SEKATOJAMBI.COM, JAMBI – Persoalan lahan eks Pertamina di Kota Jambi kian menyeruak setelah terungkap adanya ribuan sertifikat yang diduga terbit di atas tanah milik negara. Menyikapi keresahan masyarakat, Ketua DPRD Kota Jambi Kemas Faried Alfarelly bersama Wakil Ketua Komisi I Zayadi menyambangi Kementerian Keuangan (Kemenkeu), Jumat (24/10/2025), untuk berkonsultasi dan meminta kejelasan terkait tumpang tindih kepemilikan lahan tersebut.
Kedatangan mereka diterima langsung oleh Direktur Pengelolaan Kekayaan Negara Direktorat Jenderal Kekayaan Negara (DJKN) Kemenkeu, Dr. Purnama Tioria Sianturi, SH, M.Hum. Dalam pertemuan itu, Kemas Faried memaparkan bahwa DPRD menerima banyak aduan dari masyarakat mengenai hasil overlay klaim peta aset Pertamina yang menunjukkan indikasi tumpang tindih sertifikat.
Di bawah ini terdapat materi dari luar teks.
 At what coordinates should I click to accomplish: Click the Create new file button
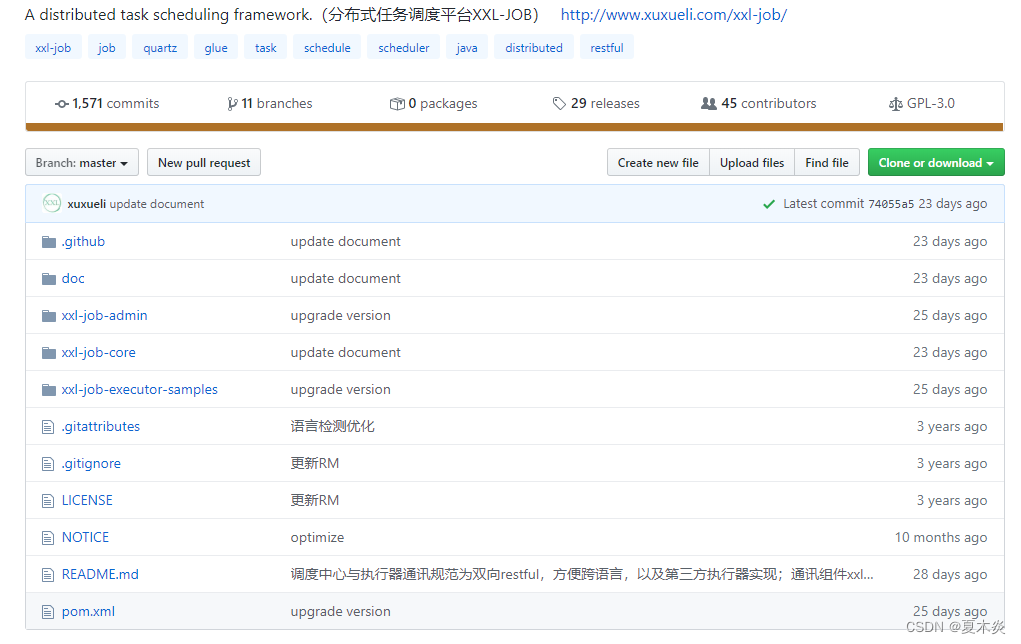pyautogui.click(x=657, y=162)
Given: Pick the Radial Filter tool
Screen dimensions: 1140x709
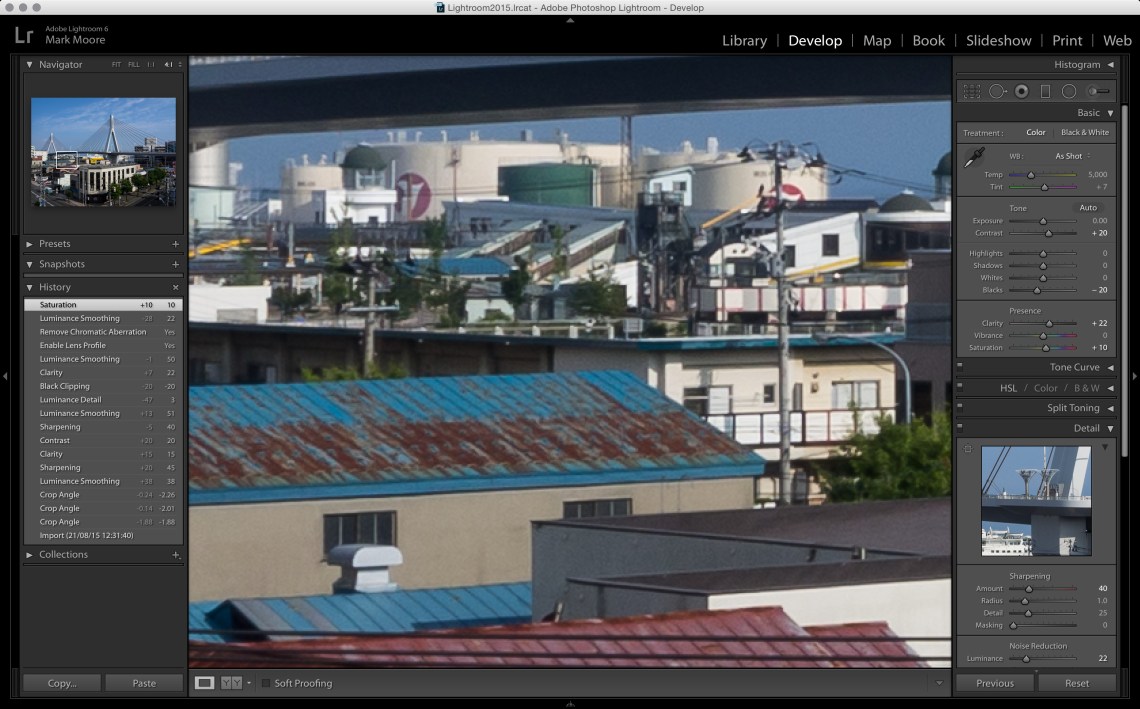Looking at the screenshot, I should click(x=1069, y=91).
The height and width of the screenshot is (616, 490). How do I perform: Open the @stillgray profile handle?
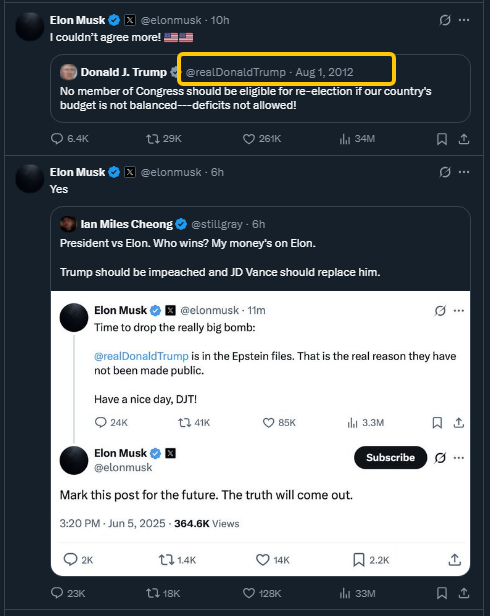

Data sementara menyebutkan ada 5.506 bidang tanah di tujuh kelurahan di Kota Jambi yang diduga terbit di atas lahan eks Pertamina. Rinciannya: 74 bidang di Simpang III Sipin, 64 bidang di Mayang Mangurai, 1.843 bidang di Kenali Asam, 1.314 bidang di Kenali Asam Bawah, 645 bidang di Kenali Asam Atas, 918 bidang di Paal Lima, dan 648 bidang di Suka Karya.
Menanggapi hal itu, Purnama Tioria Sianturi menjelaskan bahwa DJKN telah mengantongi data dari Badan Pertanahan Nasional (BPN) yang menunjukkan adanya sertifikat terbit di wilayah tersebut. Ia menegaskan bahwa pihaknya akan bekerja sama dengan Pertamina untuk mengurai persoalan ini dan memastikan status kepemilikan tanah menjadi jelas.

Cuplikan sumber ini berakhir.